Yes — every page is stamped with the next sequential number, including blank pages and cover sheets. This is intentional: discovery productions need an unbroken sequence with no skipped numbers.
Can I choose the font, size, or colour of the stamp?
No. The stamp is fixed at 9 pt Courier-Bold in solid black. Those values are hard-coded for consistency across a production. The only adjustable visual control is which corner the stamp sits in.
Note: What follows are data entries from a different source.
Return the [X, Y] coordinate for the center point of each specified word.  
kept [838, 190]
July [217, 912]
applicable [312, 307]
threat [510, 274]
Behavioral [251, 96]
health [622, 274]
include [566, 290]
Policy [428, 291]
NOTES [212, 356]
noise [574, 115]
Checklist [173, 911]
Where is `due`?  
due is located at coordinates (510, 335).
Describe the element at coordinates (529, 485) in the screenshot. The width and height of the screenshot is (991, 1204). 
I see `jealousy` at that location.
How wide should the digit padding be?
Six digits (000001) covers up to 999,999 pages and is the common choice. For collections that may exceed that, use seven or more. Pick the width before you start and keep it constant — changing it mid-production makes numbers sort and read inconsistently.
Is there a suffix or separator option?
No. The stamp is exactly prefix + number with nothing inserted between them and nothing appended after. If you need a suffix in the string, the tool cannot add one; bake any fixed text into the prefix and accept that only the trailing number increments.
Can it stamp several discovery files in one go?
It processes one PDF per run. To keep one continuous sequence across files, stamp them in order and advance the start number by each file's page count — or merge them first with /pdf-tools/pdf-merge and stamp the combined PDF once from 1.
Will my privileged documents be uploaded?
No. Processing runs in your browser on pdf-lib. The PDF bytes are never sent to a server. Only an anonymous counter (that a file was processed, with no content) is recorded for signed-in dashboard stats.
How big a production file can I stamp?
Free tier allows 2 MB / 50 pages per file; Pro 50 MB / 500 pages; Pro+Media 500 MB / 2,000 pages; Developer 2 GB / 10,000 pages; Enterprise unlimited. Split larger sets with /pdf-tools/pdf-split-fixed and stamp each piece with a continuing start number.
What if the file is password-protected?
Permissions-only (owner-password) PDFs usually stamp because the engine ignores encryption on load. A file that needs a password just to open may fail — remove the open password first with /pdf-tools/pdf-remove-password, then stamp.
Is this the same as adding page numbers?
No. Page numbers are a within-document count starting at 1 per file; Bates numbers carry a prefix and continue across an entire production. They can coexist — run Bates numbering here, then add a page-number count with /pdf-tools/pdf-page-numbers in a separate corner.
Privacy first
All PDF processing runs locally in your browser using PDF-lib and pdf.js. No file is ever uploaded — only metadata counters are saved for signed-in dashboard stats.